PROVIDED RECORDS ::

▽

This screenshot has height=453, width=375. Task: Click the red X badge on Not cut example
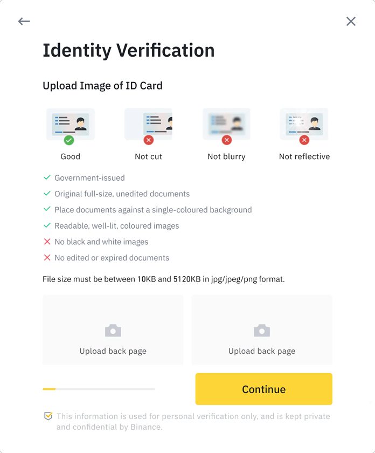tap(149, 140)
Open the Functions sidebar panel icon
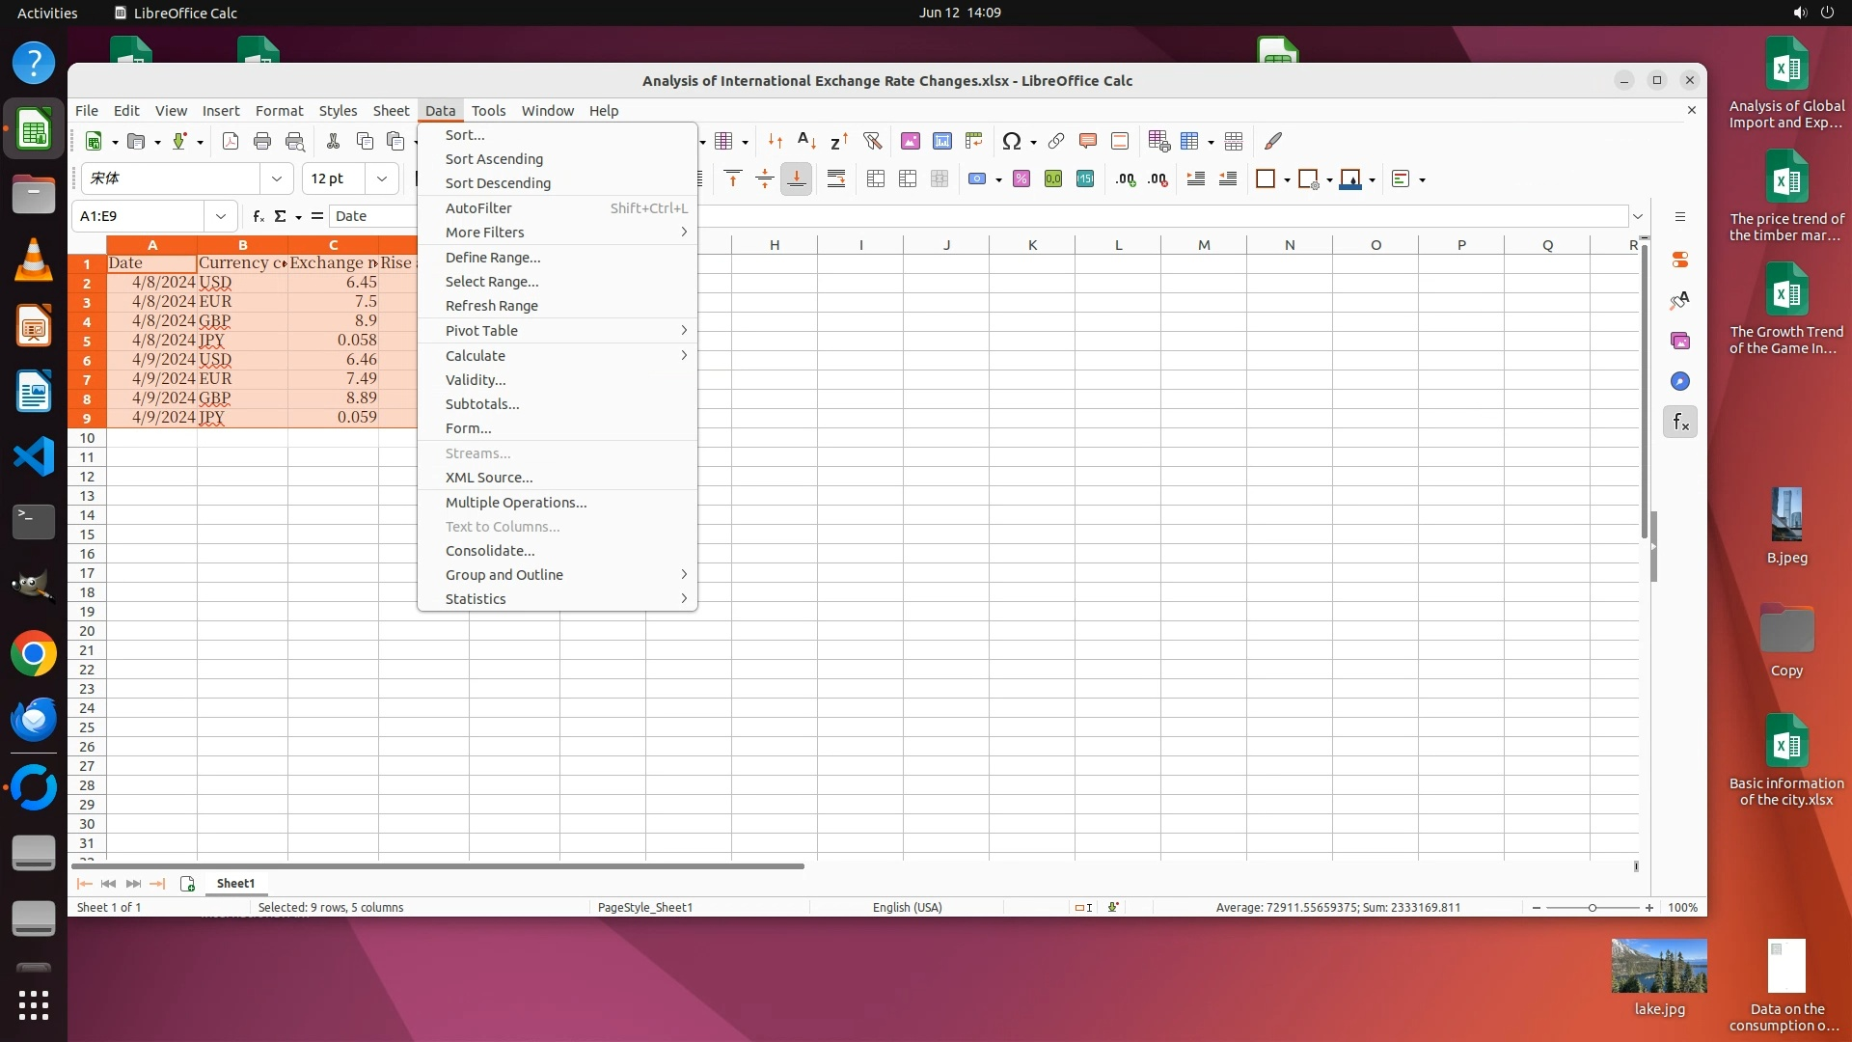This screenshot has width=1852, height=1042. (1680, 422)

△
▽

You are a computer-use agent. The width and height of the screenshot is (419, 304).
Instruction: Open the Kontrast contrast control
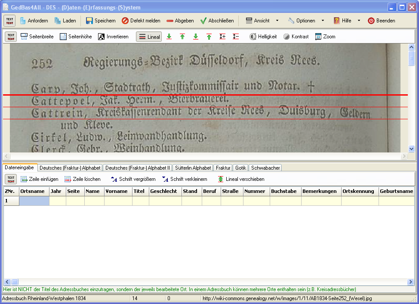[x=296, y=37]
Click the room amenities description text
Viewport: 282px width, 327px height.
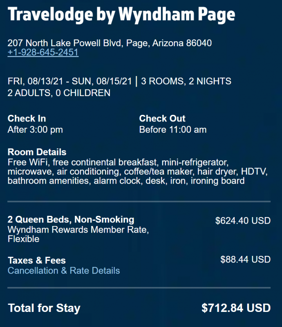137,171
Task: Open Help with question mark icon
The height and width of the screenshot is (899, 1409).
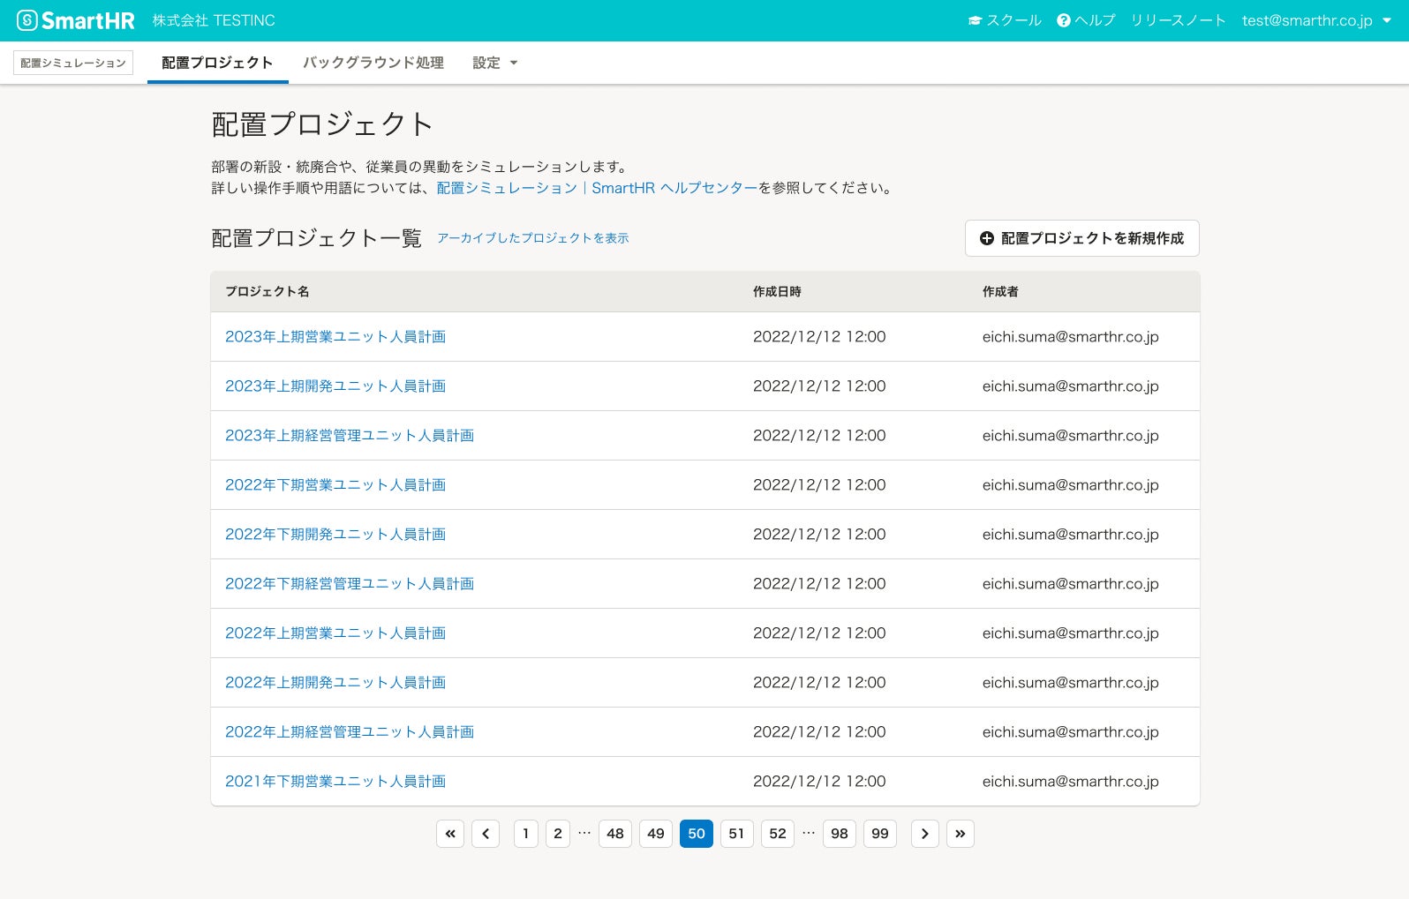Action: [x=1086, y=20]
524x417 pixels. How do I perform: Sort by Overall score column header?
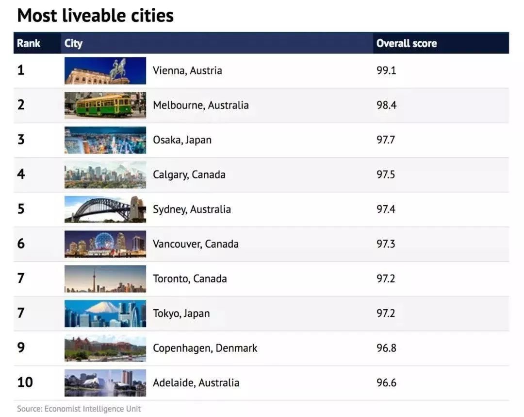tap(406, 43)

△
▽

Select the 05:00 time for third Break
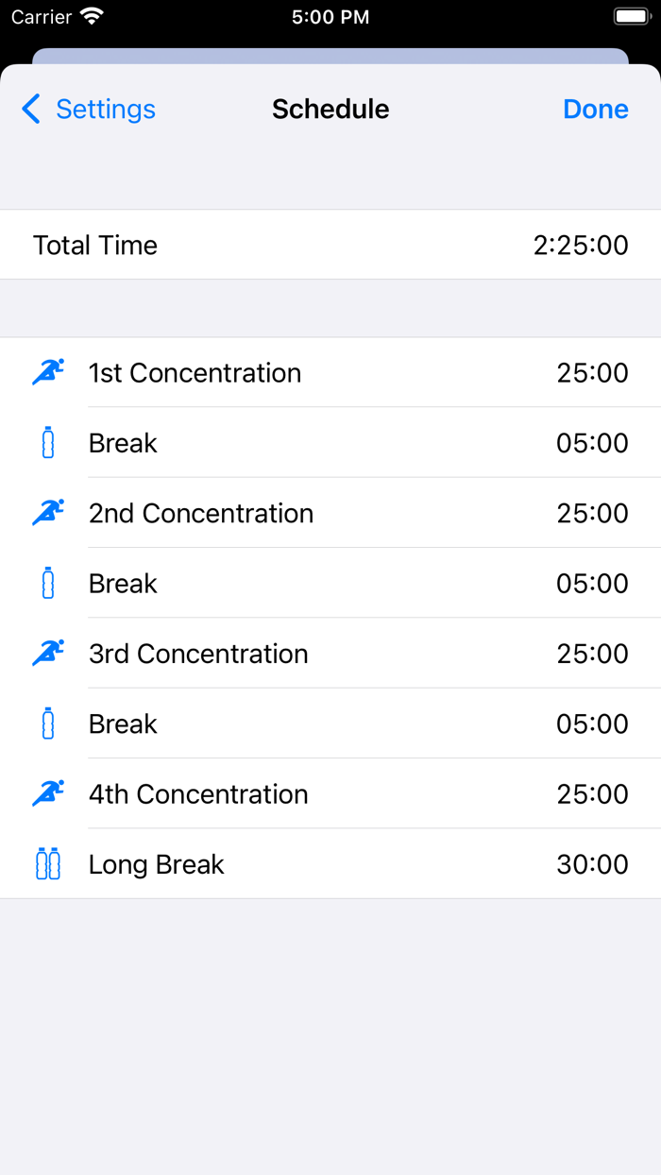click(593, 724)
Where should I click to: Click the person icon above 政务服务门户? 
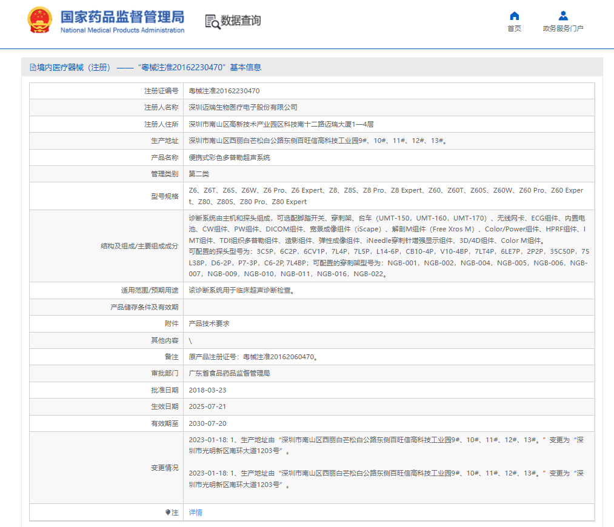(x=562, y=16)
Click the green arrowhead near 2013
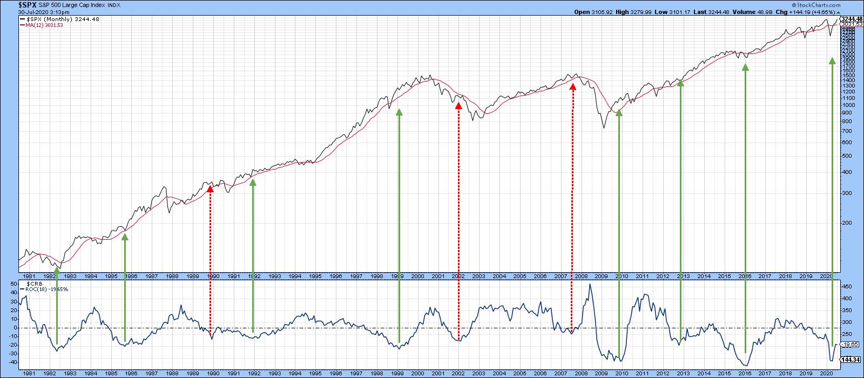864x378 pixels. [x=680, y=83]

△

WHAT YOU SHOULD DO ::
Can you rewrite the lines from the one containing "Select the 05:00 time for third Break" through the one containing "864x378 pixels. [x=680, y=83]", replacing "green arrowhead" with "blue arrowhead", changing nothing else and leaving out the pictures?

REPLY TO THE EXERCISE ::
Select the 05:00 time for third Break
click(593, 724)
Where should I click to: Click the person icon above 政务服务门户? 
(x=562, y=16)
Click the blue arrowhead near 2013
864x378 pixels. [x=680, y=83]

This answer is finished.